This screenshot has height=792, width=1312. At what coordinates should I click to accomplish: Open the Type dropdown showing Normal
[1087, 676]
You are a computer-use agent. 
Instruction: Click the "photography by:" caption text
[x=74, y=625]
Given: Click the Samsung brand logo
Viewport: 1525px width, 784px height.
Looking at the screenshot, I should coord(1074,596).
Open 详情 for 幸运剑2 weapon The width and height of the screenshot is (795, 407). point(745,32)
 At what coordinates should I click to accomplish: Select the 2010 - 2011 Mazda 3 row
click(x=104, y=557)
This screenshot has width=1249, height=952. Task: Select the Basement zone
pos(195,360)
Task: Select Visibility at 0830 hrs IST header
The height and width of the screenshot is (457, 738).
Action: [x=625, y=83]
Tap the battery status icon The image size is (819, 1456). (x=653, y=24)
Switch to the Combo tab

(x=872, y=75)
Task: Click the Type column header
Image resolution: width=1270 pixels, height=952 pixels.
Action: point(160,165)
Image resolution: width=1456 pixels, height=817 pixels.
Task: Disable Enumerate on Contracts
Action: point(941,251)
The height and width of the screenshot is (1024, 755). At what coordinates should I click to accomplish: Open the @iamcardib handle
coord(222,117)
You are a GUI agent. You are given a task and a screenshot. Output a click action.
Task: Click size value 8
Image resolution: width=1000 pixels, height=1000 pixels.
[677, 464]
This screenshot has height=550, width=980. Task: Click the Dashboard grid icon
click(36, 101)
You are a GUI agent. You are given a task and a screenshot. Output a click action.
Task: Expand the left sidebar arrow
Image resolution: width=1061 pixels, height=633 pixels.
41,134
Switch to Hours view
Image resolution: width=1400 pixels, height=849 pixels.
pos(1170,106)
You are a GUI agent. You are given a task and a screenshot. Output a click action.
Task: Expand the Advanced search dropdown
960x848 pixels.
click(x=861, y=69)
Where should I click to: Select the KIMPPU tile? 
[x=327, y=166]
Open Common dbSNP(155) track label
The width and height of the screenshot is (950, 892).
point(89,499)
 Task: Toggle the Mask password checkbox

━━━━

EXERCISE: Going through the entries above, report how many lines contain the word "header", with no other text.

THE ANSWER: 2